• What this task involves
Swap "next slide" for "previous slide" in the lines starting at the one containing "At what (x,y)" and ending at the last line, and give only those lines back with everything else unchanged. Leave the pictures out.
※ ※ ※
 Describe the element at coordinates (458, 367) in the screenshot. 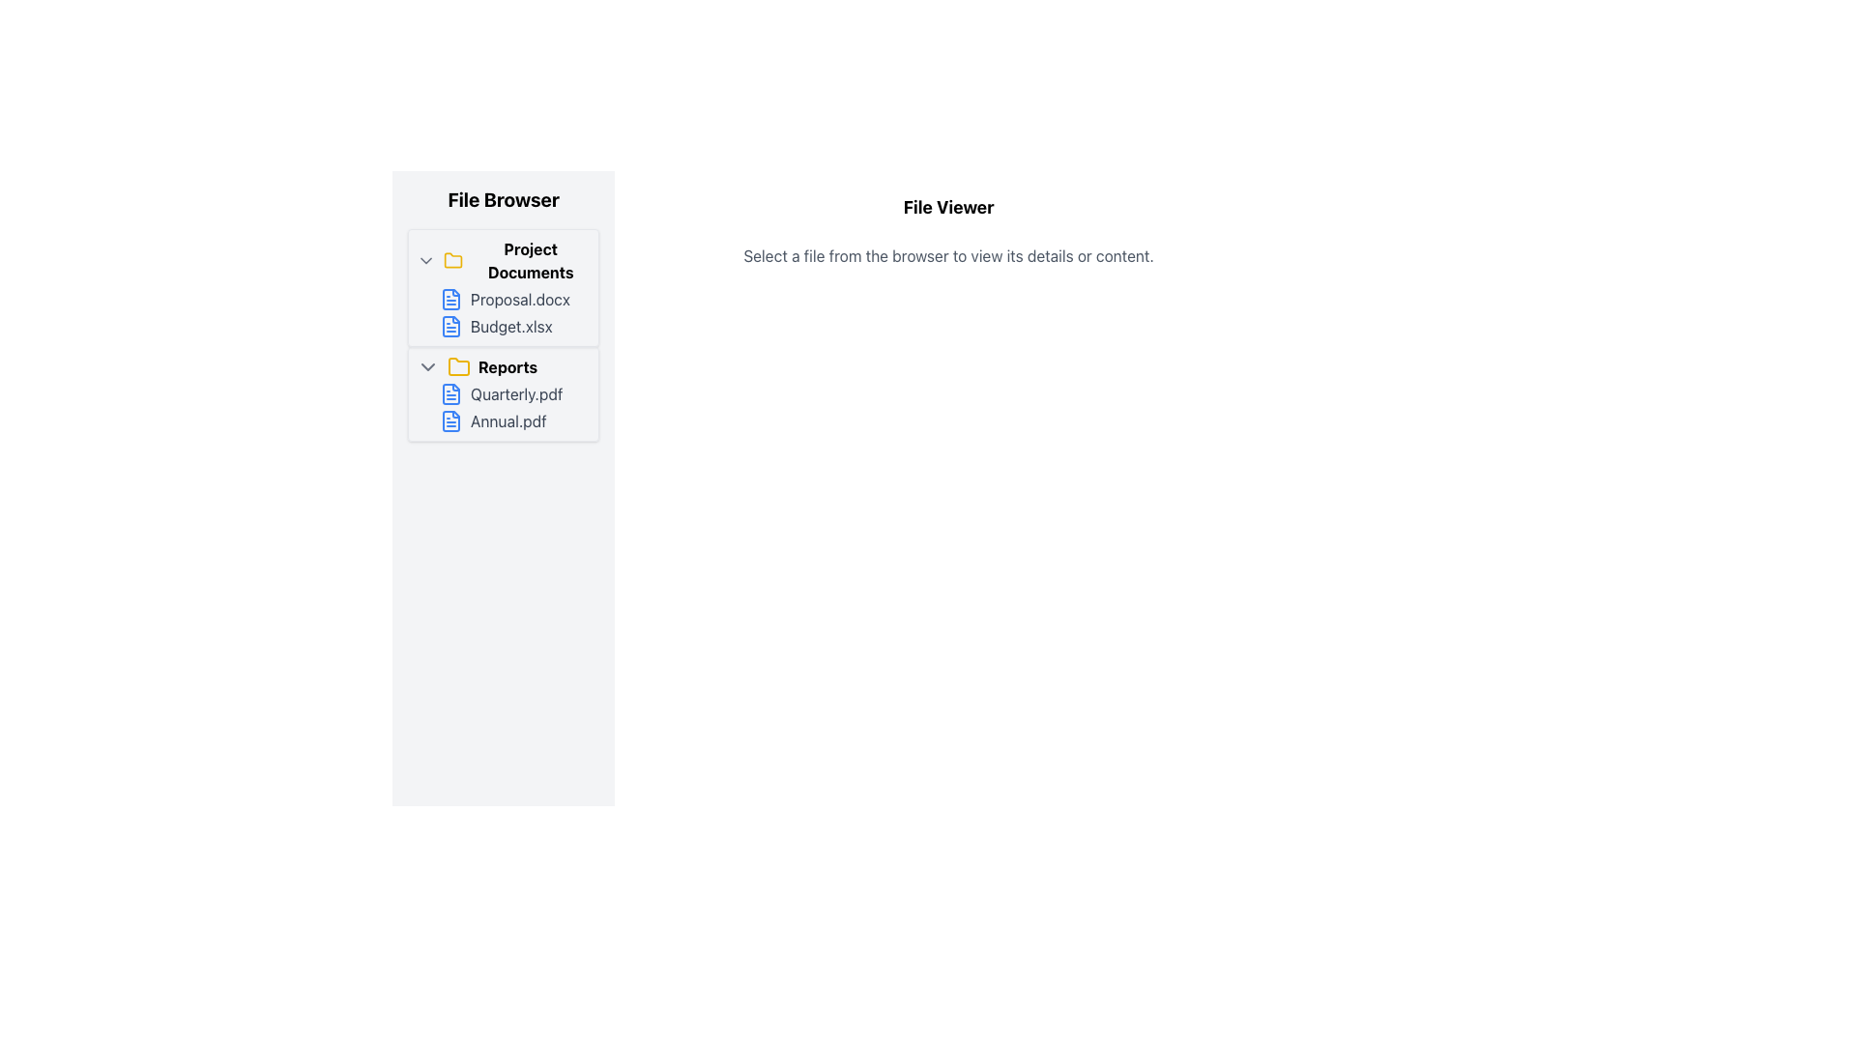

I see `the yellow folder icon located directly to the left of the 'Reports' text in the file browser` at that location.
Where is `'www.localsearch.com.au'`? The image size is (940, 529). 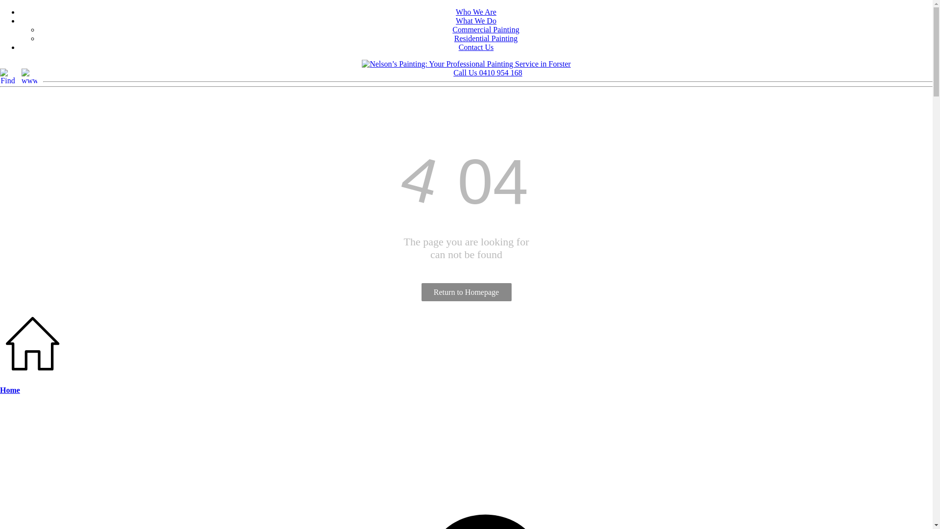 'www.localsearch.com.au' is located at coordinates (29, 75).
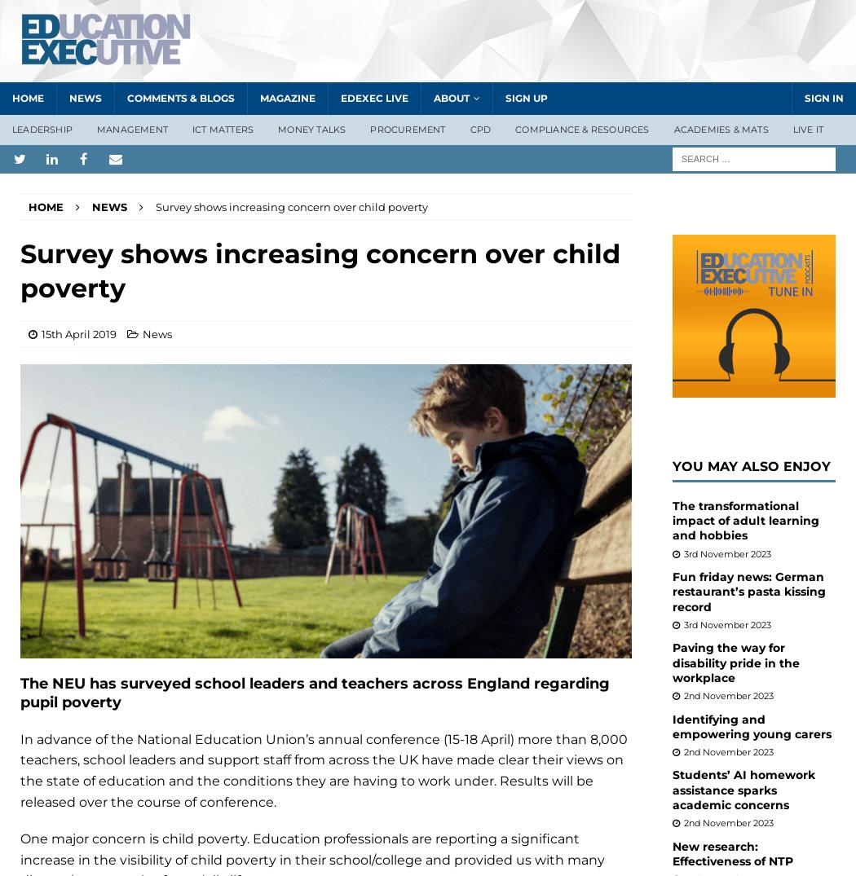 The image size is (856, 876). What do you see at coordinates (671, 854) in the screenshot?
I see `'New research: Effectiveness of NTP'` at bounding box center [671, 854].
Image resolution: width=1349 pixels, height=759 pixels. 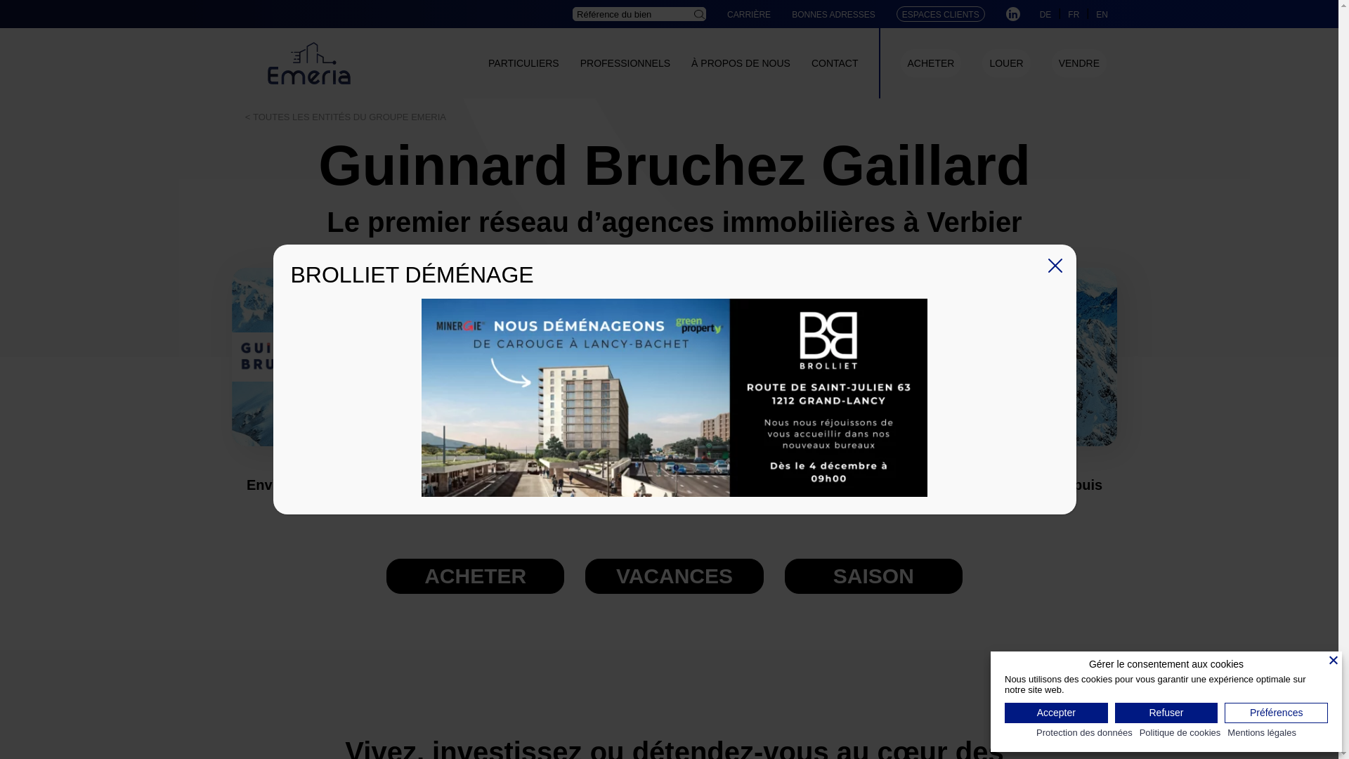 What do you see at coordinates (523, 62) in the screenshot?
I see `'PARTICULIERS'` at bounding box center [523, 62].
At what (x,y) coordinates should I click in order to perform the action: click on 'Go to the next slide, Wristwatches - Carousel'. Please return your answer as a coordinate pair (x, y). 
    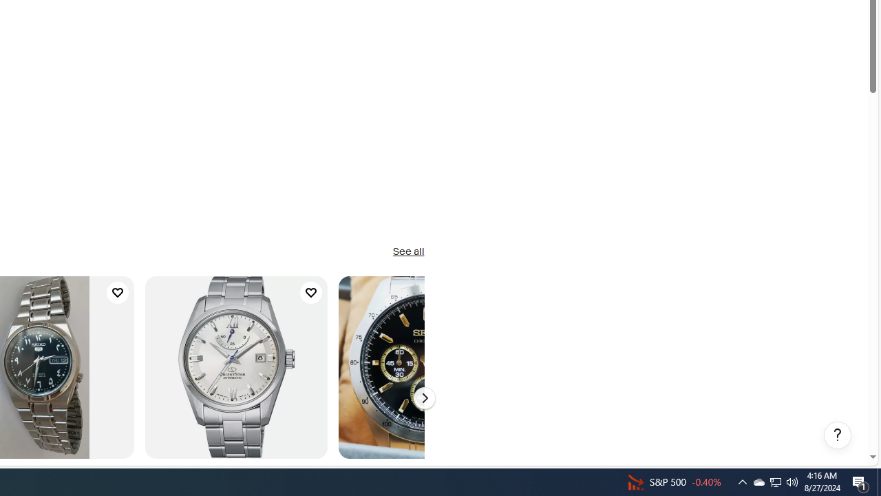
    Looking at the image, I should click on (423, 398).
※ ※ ※
• Exercise answer
At what (x,y) coordinates should I click in order to perform the action: click on 'Go to the previous slide, Wristwatches - Carousel'. Please return your answer as a coordinate pair (x, y). 
    Looking at the image, I should click on (423, 398).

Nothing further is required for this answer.